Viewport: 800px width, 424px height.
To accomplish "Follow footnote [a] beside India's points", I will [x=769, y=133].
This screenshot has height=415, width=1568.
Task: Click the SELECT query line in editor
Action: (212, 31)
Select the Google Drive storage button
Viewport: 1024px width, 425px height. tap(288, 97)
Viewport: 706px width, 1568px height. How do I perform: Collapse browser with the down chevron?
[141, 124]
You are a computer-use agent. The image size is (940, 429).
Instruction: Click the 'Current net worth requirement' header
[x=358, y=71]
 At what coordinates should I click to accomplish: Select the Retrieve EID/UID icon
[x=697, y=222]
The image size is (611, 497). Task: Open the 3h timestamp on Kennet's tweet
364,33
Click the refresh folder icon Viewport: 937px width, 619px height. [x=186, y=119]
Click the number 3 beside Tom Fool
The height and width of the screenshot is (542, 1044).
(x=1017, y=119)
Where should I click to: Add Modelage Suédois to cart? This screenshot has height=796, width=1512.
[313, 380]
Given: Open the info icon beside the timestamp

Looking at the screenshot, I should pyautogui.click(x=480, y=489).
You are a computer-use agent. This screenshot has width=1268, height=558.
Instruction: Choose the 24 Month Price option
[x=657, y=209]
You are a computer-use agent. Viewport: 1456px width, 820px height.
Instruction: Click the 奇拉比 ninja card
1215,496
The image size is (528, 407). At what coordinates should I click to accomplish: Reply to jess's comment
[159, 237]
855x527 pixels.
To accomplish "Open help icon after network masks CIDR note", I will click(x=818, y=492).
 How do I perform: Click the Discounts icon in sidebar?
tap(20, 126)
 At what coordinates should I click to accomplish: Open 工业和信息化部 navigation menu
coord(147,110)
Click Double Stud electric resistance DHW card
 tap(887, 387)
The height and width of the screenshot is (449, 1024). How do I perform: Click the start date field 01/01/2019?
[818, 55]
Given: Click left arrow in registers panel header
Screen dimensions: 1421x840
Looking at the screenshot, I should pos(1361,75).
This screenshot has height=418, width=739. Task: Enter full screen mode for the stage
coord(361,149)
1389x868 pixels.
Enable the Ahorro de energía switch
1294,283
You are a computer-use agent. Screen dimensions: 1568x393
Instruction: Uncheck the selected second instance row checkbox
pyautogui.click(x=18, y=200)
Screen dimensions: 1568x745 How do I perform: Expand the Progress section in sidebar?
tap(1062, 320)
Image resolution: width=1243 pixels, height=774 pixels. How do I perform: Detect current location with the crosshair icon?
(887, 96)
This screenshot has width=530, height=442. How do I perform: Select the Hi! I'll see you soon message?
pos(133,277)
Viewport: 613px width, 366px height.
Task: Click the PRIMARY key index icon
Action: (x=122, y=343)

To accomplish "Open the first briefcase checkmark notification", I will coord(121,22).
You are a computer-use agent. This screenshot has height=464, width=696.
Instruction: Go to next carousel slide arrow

Task statement> Extract every record and return it verbatim.

Written solution>
Viewport: 800px width, 424px height.
To accomplish "Follow footnote [a] beside India's points", I will [x=769, y=133].
This screenshot has height=415, width=1568.
Task: Click the SELECT query line in editor
Action: (212, 31)
Select the Google Drive storage button
Viewport: 1024px width, 425px height. tap(288, 97)
Viewport: 706px width, 1568px height. How do I perform: Collapse browser with the down chevron?
[141, 124]
You are a computer-use agent. The image size is (940, 429).
Instruction: Click the 'Current net worth requirement' header
[x=358, y=71]
 At what coordinates should I click to accomplish: Select the Retrieve EID/UID icon
[x=697, y=222]
The image size is (611, 497). Task: Open the 3h timestamp on Kennet's tweet
364,33
Click the refresh folder icon Viewport: 937px width, 619px height. [x=186, y=119]
Click the number 3 beside Tom Fool
The height and width of the screenshot is (542, 1044).
(x=1017, y=119)
Where should I click to: Add Modelage Suédois to cart? This screenshot has height=796, width=1512.
[313, 380]
Given: Open the info icon beside the timestamp

Looking at the screenshot, I should pyautogui.click(x=480, y=489).
You are a computer-use agent. This screenshot has width=1268, height=558.
Instruction: Choose the 24 Month Price option
[x=657, y=209]
You are a computer-use agent. Viewport: 1456px width, 820px height.
Instruction: Click the 奇拉比 ninja card
1215,496
The image size is (528, 407). At what coordinates should I click to accomplish: Reply to jess's comment
[159, 237]
855x527 pixels.
To accomplish "Open help icon after network masks CIDR note", I will click(x=818, y=492).
 How do I perform: Click the Discounts icon in sidebar?
tap(20, 126)
 At what coordinates should I click to accomplish: Open 工业和信息化部 navigation menu
coord(147,110)
Click Double Stud electric resistance DHW card
 tap(887, 387)
The height and width of the screenshot is (449, 1024). How do I perform: Click the start date field 01/01/2019?
[818, 55]
Given: Click left arrow in registers panel header
Screen dimensions: 1421x840
Looking at the screenshot, I should pos(1361,75).
This screenshot has height=418, width=739. Task: Enter full screen mode for the stage
coord(361,149)
1389x868 pixels.
Enable the Ahorro de energía switch
1294,283
You are a computer-use agent. Screen dimensions: 1568x393
Instruction: Uncheck the selected second instance row checkbox
pyautogui.click(x=18, y=200)
Screen dimensions: 1568x745 How do I perform: Expand the Progress section in sidebar?
tap(1062, 320)
Image resolution: width=1243 pixels, height=774 pixels. How do I perform: Detect current location with the crosshair icon?
(887, 96)
This screenshot has width=530, height=442. How do I perform: Select the Hi! I'll see you soon message?
pos(133,277)
Viewport: 613px width, 366px height.
Task: Click the PRIMARY key index icon
Action: (x=122, y=343)

To accomplish "Open the first briefcase checkmark notification", I will coord(121,22).
You are a computer-use agent. This screenshot has height=464, width=696.
Instruction: Go to next carousel slide arrow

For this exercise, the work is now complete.